[Problem details]
Recast the records as a Markdown table with the columns Row and Line, covering everything from the start of the records down to the line that contains "Action: pyautogui.click(x=416, y=434)", both ends included. Leave out any blank lines.

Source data
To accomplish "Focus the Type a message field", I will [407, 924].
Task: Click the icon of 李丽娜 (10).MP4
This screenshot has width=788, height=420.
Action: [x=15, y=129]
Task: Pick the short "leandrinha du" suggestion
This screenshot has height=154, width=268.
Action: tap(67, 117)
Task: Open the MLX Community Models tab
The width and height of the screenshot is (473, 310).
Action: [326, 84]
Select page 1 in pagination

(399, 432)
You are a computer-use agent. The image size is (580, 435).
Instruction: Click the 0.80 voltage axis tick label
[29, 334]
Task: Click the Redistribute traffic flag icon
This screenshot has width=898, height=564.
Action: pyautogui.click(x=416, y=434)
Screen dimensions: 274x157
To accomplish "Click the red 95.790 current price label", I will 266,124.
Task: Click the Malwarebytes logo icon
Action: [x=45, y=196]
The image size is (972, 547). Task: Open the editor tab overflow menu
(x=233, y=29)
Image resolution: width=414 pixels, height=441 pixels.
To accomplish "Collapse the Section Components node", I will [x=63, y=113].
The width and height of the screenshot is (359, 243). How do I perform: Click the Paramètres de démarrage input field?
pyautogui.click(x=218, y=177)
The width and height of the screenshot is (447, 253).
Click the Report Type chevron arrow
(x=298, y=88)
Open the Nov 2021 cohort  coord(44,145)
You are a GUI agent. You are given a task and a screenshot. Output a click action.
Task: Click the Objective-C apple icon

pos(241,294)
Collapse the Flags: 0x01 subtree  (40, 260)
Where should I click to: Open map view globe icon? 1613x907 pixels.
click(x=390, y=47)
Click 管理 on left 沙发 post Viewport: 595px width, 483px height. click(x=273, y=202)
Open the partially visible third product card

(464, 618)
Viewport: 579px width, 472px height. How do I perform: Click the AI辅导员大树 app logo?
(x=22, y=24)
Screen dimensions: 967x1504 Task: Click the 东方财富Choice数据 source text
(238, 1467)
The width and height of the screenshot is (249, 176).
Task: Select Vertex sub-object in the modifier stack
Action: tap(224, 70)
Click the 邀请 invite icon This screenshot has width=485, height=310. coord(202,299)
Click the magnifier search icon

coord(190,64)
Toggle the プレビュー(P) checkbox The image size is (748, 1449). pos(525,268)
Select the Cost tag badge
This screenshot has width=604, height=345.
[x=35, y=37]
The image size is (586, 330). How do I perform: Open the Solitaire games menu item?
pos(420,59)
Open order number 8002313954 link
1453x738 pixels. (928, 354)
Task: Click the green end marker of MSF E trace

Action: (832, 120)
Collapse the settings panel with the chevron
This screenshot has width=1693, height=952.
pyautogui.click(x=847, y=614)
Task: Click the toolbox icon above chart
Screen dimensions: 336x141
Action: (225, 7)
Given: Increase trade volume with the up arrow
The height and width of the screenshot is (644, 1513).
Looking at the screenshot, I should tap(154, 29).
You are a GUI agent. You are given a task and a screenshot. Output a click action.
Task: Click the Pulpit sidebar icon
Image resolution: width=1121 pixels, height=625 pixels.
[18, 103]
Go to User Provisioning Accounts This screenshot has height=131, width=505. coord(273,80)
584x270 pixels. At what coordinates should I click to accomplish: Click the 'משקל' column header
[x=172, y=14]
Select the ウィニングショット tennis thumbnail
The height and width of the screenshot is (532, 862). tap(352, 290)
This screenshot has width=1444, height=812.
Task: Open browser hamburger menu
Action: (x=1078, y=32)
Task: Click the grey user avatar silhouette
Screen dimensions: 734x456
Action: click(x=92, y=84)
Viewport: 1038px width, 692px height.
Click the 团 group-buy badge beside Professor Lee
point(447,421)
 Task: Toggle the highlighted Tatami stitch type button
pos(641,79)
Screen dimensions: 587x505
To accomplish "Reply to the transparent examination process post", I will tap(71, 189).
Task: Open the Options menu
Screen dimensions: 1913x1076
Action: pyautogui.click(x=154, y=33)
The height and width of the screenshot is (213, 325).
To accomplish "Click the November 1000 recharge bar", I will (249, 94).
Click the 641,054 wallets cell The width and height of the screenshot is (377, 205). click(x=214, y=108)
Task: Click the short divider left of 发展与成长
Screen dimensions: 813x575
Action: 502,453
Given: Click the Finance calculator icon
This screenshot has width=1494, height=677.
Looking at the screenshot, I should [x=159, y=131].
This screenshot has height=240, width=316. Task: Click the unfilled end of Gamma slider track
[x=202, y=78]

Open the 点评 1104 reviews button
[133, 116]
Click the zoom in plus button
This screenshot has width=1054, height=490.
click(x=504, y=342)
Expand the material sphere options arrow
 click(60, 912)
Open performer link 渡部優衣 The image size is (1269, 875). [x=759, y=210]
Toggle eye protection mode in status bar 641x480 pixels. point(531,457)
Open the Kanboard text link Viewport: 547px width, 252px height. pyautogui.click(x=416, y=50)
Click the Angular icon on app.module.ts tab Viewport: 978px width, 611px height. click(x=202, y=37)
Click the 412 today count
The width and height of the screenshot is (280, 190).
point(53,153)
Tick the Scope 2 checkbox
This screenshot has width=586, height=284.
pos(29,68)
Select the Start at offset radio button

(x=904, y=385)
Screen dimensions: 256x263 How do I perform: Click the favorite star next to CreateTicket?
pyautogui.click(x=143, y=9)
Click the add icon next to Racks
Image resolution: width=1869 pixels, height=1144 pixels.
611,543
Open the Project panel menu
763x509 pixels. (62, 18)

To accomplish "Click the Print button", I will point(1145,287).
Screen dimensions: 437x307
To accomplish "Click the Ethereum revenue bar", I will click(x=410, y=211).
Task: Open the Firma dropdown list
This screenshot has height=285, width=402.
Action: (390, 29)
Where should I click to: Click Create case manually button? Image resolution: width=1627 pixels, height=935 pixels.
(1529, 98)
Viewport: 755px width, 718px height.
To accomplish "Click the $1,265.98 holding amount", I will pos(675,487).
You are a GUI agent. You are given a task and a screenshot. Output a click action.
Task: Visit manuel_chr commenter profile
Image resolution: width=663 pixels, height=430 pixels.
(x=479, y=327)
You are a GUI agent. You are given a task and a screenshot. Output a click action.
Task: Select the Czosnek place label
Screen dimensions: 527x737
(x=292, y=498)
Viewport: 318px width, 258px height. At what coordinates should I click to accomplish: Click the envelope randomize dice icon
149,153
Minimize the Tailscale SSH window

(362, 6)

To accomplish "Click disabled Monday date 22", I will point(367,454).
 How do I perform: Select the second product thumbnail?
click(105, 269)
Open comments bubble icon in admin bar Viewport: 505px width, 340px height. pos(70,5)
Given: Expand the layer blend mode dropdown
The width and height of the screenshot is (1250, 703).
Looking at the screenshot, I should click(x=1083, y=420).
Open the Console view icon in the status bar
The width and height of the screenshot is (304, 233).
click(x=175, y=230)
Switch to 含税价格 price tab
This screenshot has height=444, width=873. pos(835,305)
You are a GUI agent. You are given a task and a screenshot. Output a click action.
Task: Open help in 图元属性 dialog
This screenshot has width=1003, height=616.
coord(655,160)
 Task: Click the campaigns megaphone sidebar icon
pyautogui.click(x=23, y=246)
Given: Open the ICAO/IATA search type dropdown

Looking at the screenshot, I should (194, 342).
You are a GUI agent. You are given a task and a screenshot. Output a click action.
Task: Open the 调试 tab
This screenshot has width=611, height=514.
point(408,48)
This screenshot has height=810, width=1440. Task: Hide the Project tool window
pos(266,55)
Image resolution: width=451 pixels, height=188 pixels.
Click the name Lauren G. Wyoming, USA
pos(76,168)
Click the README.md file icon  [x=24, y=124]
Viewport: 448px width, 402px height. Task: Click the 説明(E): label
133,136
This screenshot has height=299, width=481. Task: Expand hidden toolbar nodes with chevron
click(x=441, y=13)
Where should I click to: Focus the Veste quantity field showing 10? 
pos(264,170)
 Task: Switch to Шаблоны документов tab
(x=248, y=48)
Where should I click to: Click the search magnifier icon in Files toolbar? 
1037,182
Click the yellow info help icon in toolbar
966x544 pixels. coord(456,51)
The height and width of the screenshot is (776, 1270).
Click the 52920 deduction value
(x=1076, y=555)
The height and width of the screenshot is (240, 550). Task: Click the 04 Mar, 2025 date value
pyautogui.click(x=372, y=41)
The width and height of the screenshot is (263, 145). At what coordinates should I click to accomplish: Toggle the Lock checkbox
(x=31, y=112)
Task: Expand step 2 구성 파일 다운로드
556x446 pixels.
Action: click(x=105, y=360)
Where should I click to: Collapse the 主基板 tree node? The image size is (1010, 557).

[Task result]
| Row | Line |
|---|---|
| 1 | To accomplish "Focus the Type a message field", I will [407, 924]. |
| 2 | Task: Click the icon of 李丽娜 (10).MP4 |
| 3 | This screenshot has width=788, height=420. |
| 4 | Action: [x=15, y=129] |
| 5 | Task: Pick the short "leandrinha du" suggestion |
| 6 | This screenshot has height=154, width=268. |
| 7 | Action: tap(67, 117) |
| 8 | Task: Open the MLX Community Models tab |
| 9 | The width and height of the screenshot is (473, 310). |
| 10 | Action: [326, 84] |
| 11 | Select page 1 in pagination |
| 12 | (399, 432) |
| 13 | You are a computer-use agent. The image size is (580, 435). |
| 14 | Instruction: Click the 0.80 voltage axis tick label |
| 15 | [29, 334] |
| 16 | Task: Click the Redistribute traffic flag icon |
| 17 | This screenshot has width=898, height=564. |
| 18 | Action: pyautogui.click(x=416, y=434) |